_Extracted text_.
☆ ☆ ☆
COCo Staff

Jeneffer Ndahayo

jeneffern@coco-net.org

Jeneffer is of Rwandan origin, second generation diasporan based in Tiohtià:ke (Montreal). Jeneffer joined COCo in 2019, contributing to the coordination and project management of the ateliers/C series. She has since helped develop and facilitate workshops around themes of anti-oppression, organizational development, finance, and communities of practice amongst others. She has also provided key support in the reinforcement of COCo’s organizational practices and processes through our communications and IT portfolios. With a Bachelor of Business Administration in accounting and business analytics - IT from HEC, Jeneffer brings a rich background in the community sector, nonprofit management and entertainment industry. She hopes to continue to engage in and foster conversations around anti-oppression and social justice through her new role as a Communications and Events Coordinator.

Greyscale portrait of Naïma calmly smiling into the camera.

Naïma Phillips

naimap@coco-net.org

Naïma Phillips joined COCo in April 2021 as the Funding and Partnerships Coordinator. Naïma brought to her role over 15 years of experience in the cultural and nonprofit sector -- as a Director of Partnerships, artistic director, writer, collaborator, and board president. Naïma joined COCo during a period of significant challenges, and within only a few months was playing an essential role in collective governance and long-term planning. Naïma is a strategic thinker and a master communicator, able to facilitate meaningful conversations and decision-making around complex issues. As Funding and Partnerships Coordinator, Naïma has maintained and deepened COCo’s existing partnerships, and brought in significant new funding. She has done so with an unwavering commitment to grounding COCo’s fundraising strategy in the principles of anti-oppression, and to centering staff safety and wellbeing.

Emilia Gonzalez

emiliag@coco-net.org

As a researcher and facilitator, Emilia has been building bridges between the community development sector and academia for over six years. She has collaborated on youth-focused and youth-led research and community work in a variety of settings including public service organizations, local and international NGOs, and interdisciplinary partnerships. As a first-generation immigrant from Colombia, Emilia has a personal interest in working with and advocating for newcomer youth. She is passionate about connecting with young people, listening to their stories and co-creating projects that have the potential to transform our society.

Janie Janvier (On leave)

janiej@coco-net.org

Janie has more than 10 years of experience in the community sector where she has served in diverse roles including project evaluation and management, training development and facilitation, documentation and communication of results, and collective mobilization around collaborative projects.

A UQAM graduate with a Bachelor’s in Communications with a specialization in Television, Janie relates first and foremost to our common humanity. Janie believes that the perspective of every person is essential, as it is their experiences that often illuminate the path towards solutions. Tempered by her experience working for citizen participation organizations and a Montreal neighbourhood roundtable, she is passionate about governance, transforming the practices of organizations going through change, and working together to explore different collaborative postures with confidence.

Stella Scupal-Hassani

stellash@coco-net.org

Stella works at COCo as the ateliers/C coordinator. Since the beginning of her career, her professional commitment has been to contribute to the inclusion of discriminated groups and to foster equal opportunities.
☆ ☆ ☆
_Given records_.
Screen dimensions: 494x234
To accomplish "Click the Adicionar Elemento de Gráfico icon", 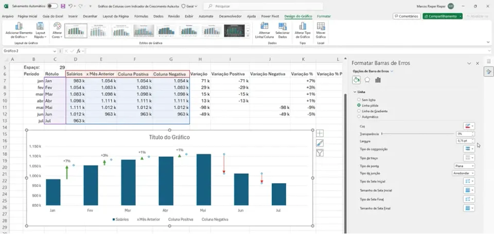I will pos(19,26).
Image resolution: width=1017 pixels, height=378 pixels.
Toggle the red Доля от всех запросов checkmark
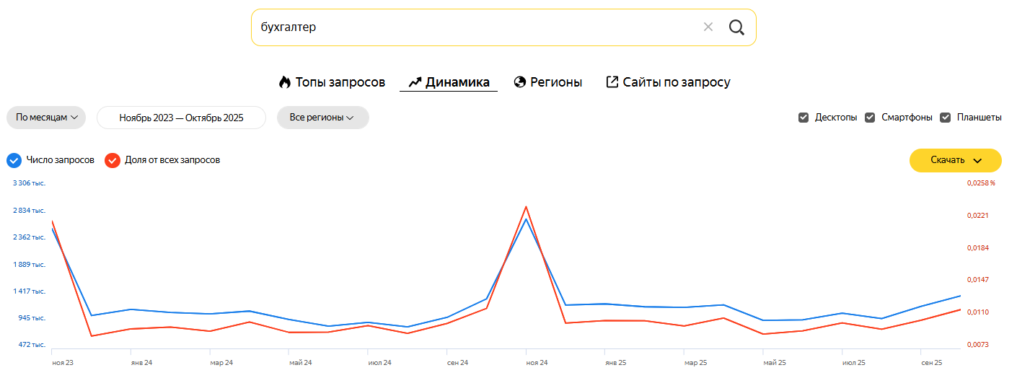point(112,160)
☆ ☆ ☆
_Work request_. Reproduce word for word the part of the COCo staff page from "Stella Scupal-Hassani" to "foster equal opportunities.". The records have no part in this exercise.

_Output for this task_.
Stella Scupal-Hassani

stellash@coco-net.org

Stella works at COCo as the ateliers/C coordinator. Since the beginning of her career, her professional commitment has been to contribute to the inclusion of discriminated groups and to foster equal opportunities.